Earnings were boosted in 2021 by the release of reserves, nearly doubling year-over-year, S&P Lead Banking Analyst Nathan Stovall told Yahoo Finance. Credit-loss allowances were provided during the COVID-19 pandemic, and when the recovery began and losses weren’t as great as expected, banks benefitted from their release.
JPMorgan’s revenue increased by more than $2 billion in the third quarter of 2021, for instance, with profit jumping to nearly $11.7 billion for the quarter. Without the reserves, earnings would have been largely unchanged from the previous year.
Higher interest rates in 2022 will increase banks’ net interest income and margins, but perhaps not enough to equal last year’s boost from reserve releases, which is set to fade, according to S&P Global’s U.S. Bank Market Report. Also, the swelling of consumer deposits during the pandemic, which led to excess liquidity that pressured bank revenues, may not disappear, especially for consumer banks. S&P Global expects excess liquidity to remain above $3 trillion, despite a rebound in loans, which may give some banks the opportunity to improve margins.

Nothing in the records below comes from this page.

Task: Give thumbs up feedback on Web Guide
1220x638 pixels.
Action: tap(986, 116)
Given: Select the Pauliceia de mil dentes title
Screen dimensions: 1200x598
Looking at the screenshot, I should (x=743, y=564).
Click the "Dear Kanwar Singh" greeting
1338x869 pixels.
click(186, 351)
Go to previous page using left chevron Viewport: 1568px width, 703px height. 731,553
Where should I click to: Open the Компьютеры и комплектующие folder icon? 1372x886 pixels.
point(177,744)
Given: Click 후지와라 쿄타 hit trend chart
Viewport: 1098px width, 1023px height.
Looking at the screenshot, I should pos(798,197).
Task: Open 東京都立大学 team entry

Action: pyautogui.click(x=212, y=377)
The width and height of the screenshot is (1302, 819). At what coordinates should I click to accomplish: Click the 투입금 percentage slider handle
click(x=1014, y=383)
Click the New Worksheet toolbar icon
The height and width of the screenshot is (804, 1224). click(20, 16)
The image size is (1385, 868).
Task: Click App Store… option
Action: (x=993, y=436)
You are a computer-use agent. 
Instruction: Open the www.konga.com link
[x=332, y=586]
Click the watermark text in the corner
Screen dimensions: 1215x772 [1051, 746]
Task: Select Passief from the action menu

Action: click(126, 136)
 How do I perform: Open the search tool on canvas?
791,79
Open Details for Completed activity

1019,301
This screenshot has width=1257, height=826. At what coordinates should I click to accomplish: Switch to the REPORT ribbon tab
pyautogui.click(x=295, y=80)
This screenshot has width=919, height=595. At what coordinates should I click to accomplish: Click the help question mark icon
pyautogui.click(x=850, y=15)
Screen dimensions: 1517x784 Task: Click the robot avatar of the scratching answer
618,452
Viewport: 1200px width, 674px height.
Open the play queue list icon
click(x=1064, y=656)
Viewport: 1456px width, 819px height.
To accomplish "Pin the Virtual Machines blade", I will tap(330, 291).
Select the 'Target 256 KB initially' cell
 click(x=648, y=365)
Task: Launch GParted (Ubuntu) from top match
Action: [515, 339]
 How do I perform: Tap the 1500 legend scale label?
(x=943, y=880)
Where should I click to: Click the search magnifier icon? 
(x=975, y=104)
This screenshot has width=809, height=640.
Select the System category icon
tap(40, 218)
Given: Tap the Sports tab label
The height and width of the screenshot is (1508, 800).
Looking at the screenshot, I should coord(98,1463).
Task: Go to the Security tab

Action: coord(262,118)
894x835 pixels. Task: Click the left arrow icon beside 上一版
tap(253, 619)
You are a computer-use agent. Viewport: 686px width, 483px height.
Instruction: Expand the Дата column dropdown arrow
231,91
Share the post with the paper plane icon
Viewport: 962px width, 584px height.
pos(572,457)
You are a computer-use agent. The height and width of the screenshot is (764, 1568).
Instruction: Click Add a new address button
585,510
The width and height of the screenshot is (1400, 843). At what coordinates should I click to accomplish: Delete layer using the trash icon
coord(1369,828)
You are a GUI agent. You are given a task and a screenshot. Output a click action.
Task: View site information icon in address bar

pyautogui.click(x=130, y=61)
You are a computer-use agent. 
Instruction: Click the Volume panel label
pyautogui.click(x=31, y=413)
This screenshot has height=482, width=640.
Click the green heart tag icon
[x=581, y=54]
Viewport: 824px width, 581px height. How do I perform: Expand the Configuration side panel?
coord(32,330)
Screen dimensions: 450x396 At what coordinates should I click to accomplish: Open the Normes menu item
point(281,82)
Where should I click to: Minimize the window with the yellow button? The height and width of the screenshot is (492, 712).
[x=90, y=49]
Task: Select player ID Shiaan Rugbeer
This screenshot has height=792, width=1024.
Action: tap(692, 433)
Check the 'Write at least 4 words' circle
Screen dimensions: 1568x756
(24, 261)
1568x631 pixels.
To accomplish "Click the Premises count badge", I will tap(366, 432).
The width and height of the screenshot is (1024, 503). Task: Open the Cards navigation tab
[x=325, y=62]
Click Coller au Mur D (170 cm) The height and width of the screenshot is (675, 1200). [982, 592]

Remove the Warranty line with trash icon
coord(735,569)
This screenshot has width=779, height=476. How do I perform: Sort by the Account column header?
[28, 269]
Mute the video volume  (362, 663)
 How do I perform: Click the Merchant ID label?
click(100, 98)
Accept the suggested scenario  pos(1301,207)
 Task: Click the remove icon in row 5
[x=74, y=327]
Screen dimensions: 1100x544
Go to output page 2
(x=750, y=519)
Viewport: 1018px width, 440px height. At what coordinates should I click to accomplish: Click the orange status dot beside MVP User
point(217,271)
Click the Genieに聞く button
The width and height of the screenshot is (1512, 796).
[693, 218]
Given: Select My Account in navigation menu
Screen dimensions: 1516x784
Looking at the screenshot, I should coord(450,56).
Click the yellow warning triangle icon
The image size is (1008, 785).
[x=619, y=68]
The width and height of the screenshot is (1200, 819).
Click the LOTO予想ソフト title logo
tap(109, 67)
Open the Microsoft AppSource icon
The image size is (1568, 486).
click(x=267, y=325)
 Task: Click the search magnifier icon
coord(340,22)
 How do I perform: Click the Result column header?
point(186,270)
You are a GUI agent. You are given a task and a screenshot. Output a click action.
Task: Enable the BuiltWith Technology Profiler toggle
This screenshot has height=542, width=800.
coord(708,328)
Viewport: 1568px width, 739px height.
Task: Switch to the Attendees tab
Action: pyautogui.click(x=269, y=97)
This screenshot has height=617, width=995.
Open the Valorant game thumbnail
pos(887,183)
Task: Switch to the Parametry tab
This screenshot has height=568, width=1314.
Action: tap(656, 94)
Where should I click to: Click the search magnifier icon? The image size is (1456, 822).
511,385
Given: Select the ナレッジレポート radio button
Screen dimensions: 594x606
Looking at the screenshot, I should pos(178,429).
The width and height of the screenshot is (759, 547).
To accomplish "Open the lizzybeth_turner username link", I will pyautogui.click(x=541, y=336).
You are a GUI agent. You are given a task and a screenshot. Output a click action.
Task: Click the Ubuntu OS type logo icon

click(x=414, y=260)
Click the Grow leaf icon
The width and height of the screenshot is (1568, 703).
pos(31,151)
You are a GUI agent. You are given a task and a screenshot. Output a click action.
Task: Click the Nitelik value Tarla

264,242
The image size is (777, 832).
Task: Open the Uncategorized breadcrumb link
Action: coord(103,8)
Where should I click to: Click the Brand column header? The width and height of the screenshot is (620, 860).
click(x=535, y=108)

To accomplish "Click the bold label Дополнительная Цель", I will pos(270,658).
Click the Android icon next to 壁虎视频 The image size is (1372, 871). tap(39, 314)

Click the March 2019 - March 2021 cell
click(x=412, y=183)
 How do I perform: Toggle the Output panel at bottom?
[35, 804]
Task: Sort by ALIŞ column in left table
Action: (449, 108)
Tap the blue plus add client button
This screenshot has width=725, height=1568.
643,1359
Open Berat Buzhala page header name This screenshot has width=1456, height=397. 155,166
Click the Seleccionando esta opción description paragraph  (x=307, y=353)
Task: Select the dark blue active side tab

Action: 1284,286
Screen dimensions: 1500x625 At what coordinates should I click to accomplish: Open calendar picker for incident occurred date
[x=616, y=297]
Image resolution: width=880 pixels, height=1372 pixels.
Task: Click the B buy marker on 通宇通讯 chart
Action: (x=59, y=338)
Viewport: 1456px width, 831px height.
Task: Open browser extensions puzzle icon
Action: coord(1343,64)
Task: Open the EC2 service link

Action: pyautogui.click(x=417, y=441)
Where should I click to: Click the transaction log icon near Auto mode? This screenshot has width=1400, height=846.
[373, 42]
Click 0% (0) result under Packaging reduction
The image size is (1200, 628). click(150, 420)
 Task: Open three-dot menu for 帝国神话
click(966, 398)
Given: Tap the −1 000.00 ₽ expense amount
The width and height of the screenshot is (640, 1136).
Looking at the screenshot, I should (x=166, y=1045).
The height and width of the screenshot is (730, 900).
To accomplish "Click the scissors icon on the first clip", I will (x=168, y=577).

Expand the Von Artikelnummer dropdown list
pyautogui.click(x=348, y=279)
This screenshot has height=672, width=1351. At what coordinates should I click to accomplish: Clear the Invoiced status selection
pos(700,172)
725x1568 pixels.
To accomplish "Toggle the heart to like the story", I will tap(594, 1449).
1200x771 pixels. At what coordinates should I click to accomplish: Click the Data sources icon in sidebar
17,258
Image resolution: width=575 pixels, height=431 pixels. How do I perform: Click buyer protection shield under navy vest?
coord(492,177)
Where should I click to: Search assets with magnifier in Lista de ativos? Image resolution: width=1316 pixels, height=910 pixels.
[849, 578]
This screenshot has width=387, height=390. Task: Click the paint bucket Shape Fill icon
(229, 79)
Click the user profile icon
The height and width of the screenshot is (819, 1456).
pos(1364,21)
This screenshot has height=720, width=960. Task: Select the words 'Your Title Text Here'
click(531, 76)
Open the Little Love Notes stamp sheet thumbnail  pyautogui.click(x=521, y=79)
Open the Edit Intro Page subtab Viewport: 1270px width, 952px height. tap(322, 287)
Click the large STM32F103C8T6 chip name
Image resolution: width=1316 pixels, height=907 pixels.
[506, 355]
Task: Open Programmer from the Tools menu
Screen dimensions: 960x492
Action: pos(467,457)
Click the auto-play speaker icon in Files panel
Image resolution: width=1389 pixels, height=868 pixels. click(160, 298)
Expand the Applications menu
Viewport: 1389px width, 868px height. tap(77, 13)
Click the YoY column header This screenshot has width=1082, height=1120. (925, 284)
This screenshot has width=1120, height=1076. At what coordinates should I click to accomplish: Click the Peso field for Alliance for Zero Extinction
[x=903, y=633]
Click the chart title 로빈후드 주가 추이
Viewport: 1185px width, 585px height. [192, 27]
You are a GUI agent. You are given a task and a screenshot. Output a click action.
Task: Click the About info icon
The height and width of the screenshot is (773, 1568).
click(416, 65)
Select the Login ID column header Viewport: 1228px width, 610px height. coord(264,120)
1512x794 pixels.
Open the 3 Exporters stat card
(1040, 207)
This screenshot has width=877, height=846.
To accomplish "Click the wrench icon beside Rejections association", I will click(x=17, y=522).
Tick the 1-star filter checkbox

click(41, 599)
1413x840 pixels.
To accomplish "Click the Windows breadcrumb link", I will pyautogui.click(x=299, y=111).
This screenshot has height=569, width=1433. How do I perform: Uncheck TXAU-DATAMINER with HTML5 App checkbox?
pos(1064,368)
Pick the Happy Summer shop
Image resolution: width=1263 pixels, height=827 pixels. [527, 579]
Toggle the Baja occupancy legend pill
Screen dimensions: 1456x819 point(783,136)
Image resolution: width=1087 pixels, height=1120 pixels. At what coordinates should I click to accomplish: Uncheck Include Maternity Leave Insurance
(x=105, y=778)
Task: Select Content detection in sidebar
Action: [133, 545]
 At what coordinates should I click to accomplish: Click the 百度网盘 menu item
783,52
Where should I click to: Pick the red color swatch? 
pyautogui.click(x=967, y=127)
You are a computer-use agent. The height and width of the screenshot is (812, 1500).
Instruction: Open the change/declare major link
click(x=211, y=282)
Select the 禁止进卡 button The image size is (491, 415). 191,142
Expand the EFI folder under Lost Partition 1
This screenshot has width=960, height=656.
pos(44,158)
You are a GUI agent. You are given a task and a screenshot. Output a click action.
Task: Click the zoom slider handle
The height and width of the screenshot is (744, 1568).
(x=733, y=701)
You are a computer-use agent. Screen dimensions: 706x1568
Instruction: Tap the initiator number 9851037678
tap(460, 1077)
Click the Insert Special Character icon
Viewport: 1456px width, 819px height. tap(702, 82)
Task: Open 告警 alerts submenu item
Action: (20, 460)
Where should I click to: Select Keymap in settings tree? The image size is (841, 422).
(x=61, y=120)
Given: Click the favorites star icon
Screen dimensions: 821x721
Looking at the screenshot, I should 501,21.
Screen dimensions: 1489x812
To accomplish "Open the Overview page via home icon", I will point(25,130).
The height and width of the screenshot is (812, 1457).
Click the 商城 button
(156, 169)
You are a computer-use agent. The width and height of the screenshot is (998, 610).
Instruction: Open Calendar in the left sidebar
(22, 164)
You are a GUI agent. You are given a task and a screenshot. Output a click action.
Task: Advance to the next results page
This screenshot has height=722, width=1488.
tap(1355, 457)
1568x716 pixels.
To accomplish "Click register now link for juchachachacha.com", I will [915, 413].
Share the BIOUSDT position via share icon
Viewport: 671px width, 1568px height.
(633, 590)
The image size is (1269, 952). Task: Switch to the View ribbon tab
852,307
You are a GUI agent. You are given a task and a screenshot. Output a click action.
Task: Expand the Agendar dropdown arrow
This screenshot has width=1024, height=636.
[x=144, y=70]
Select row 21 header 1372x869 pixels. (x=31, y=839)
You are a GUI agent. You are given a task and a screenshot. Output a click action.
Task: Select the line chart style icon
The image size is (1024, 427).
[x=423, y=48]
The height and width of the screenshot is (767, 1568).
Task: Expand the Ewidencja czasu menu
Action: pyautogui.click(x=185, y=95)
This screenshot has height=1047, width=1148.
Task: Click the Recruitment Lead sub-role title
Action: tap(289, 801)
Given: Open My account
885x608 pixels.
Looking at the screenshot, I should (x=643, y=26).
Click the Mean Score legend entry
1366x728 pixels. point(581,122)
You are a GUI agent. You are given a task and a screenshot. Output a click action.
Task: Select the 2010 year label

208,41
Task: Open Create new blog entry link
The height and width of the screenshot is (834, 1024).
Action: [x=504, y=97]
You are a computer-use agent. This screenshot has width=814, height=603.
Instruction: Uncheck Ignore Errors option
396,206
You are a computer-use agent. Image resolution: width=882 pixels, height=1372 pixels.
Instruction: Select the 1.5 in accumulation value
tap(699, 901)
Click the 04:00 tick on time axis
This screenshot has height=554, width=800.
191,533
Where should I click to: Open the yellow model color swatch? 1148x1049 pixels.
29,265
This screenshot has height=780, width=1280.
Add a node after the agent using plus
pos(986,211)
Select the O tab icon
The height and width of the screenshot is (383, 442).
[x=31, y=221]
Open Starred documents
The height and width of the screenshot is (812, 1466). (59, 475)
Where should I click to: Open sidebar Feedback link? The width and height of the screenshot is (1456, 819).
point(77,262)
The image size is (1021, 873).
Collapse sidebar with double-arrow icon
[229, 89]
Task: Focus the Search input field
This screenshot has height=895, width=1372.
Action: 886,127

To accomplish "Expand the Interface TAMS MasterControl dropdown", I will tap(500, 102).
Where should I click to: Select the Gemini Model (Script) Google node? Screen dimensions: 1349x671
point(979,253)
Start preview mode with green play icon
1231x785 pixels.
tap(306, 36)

“Even if you had just unprecedented loan growth over the next few years, you wouldn't return to a pre-pandemic level, in terms of the loan-to-deposit ratio,” Stovall told Yahoo Finance.
As the Federal Reserve scales back its $9 trillion balance sheet and hikes interest rates, banks can expect margins to increase by 21 basis points in 2022 to roughly 2.7%. The Fed announced at its March meeting that it will soon begin to reduce its securities holdings in a predictable schedule over time, perhaps instituting monthly caps of about $60 billion on Treasury securities and $35 billion for mortgage-backed securities, according to minutes taken at the meeting.